== What needs to be done ==
Produce word for word the lines of the data below running from the one that has "You are a GUI" to the one that has "Task: Click 'Overwrite CSS' in the title", inclusive, and no others.

== Input data ==

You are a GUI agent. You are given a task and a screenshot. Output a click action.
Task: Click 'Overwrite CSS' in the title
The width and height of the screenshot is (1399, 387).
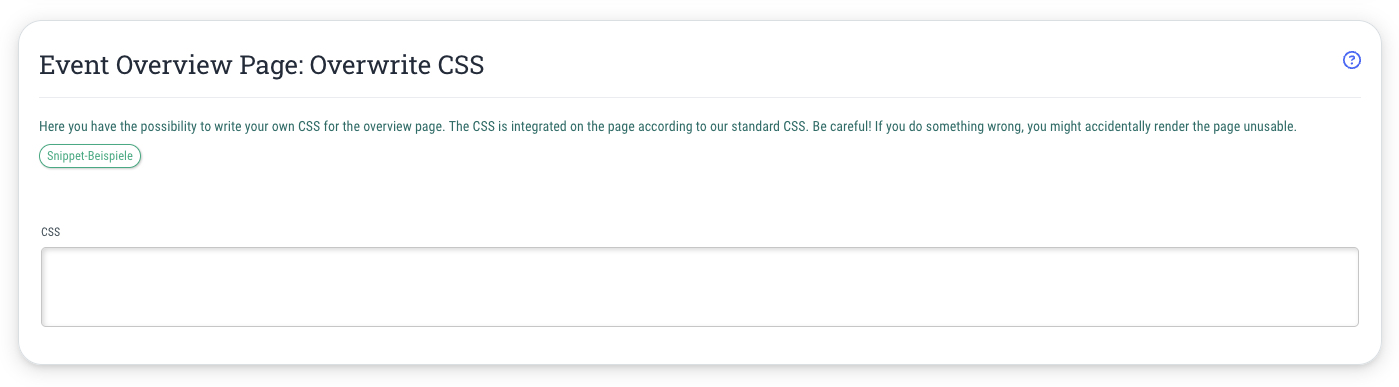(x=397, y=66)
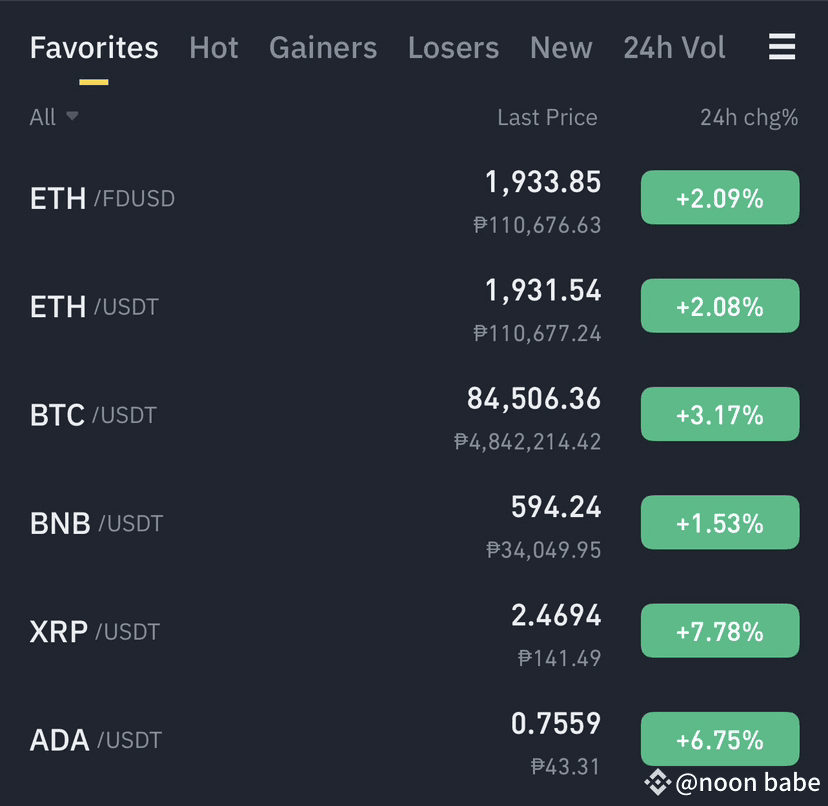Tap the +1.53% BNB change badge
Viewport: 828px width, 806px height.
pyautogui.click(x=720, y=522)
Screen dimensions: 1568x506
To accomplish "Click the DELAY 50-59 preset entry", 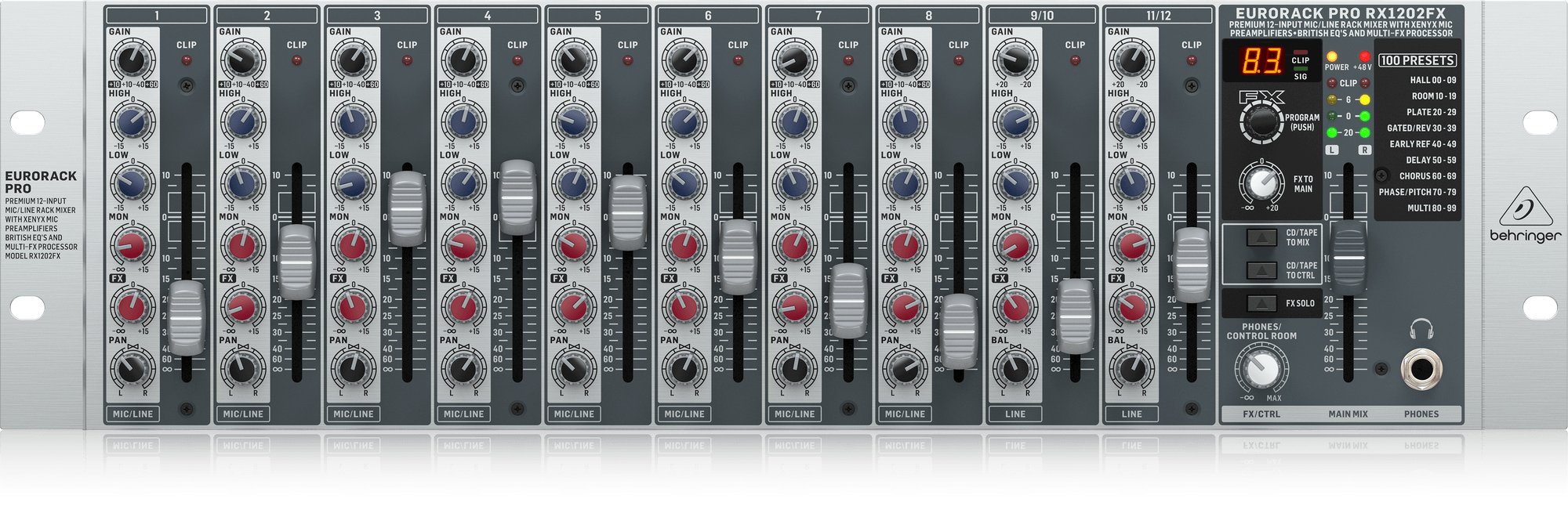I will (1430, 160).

---

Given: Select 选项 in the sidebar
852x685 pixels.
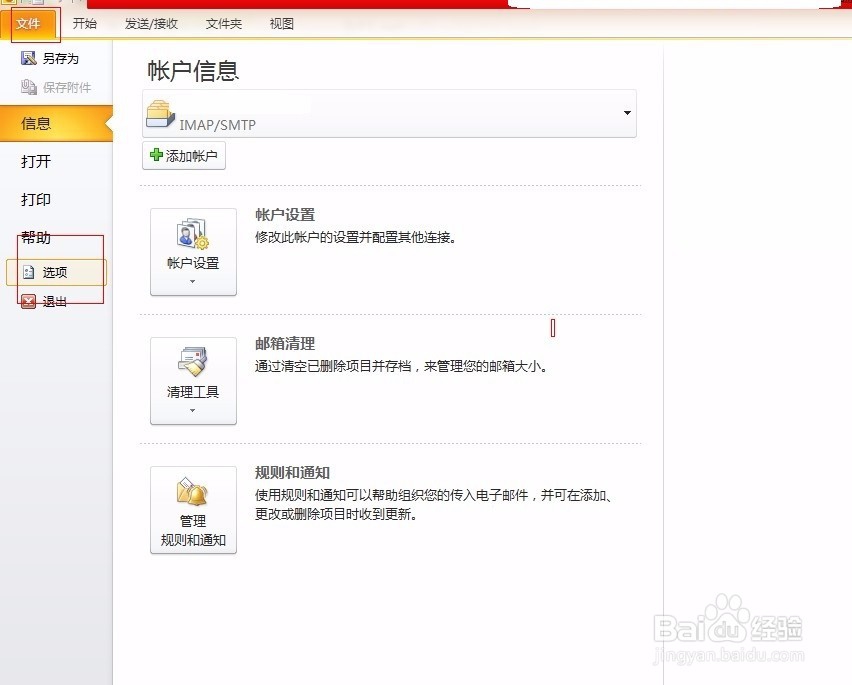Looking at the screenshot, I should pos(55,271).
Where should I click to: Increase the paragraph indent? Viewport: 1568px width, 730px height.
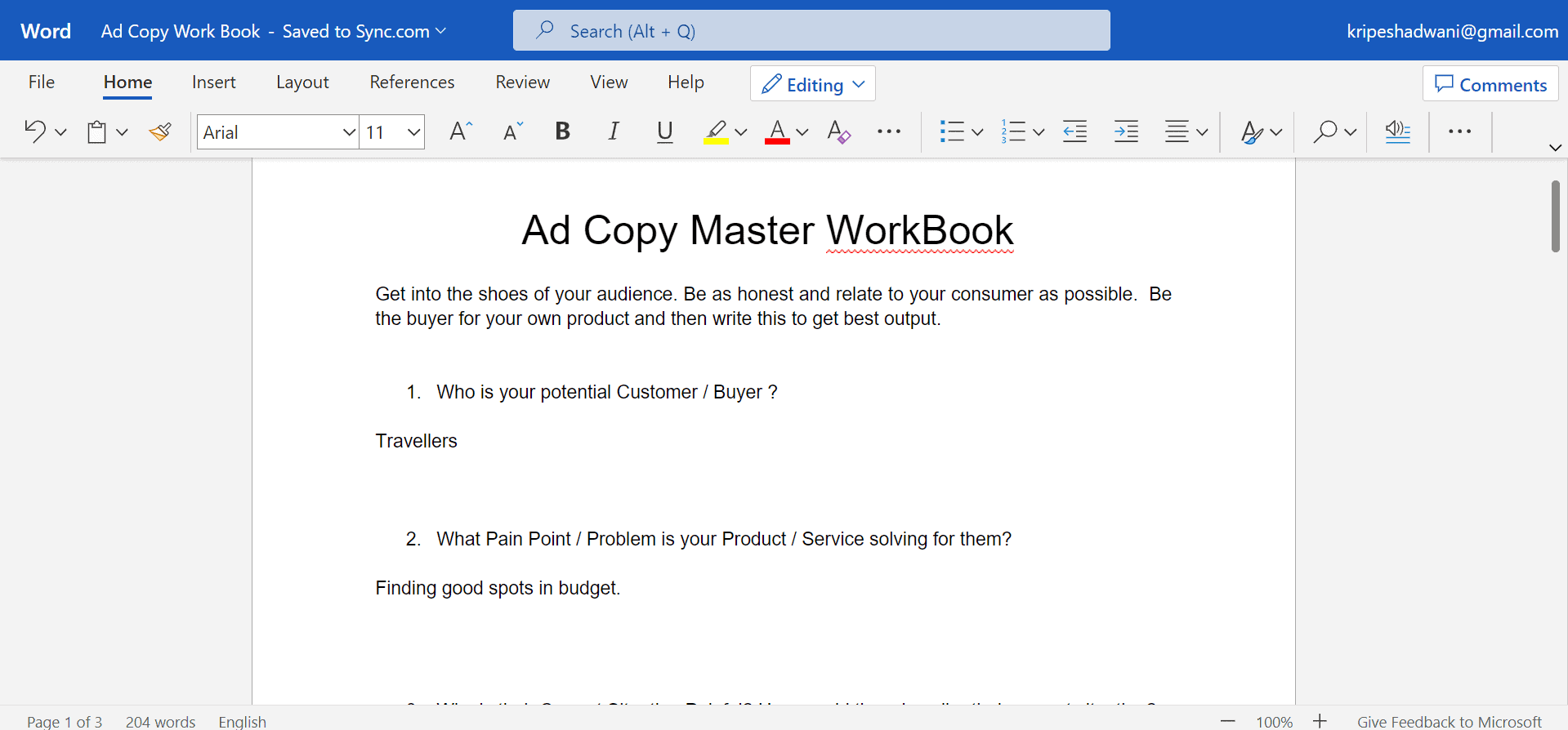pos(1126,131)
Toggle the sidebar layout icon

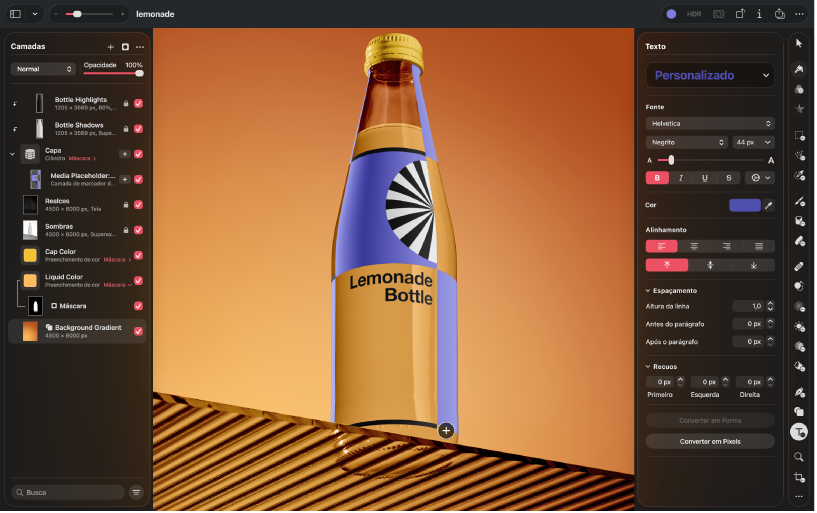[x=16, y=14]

== Solution for this problem ==
You are a GUI agent. You are given a task and a screenshot. Output a click action.
Task: Click 'Overwrite CSS' in the title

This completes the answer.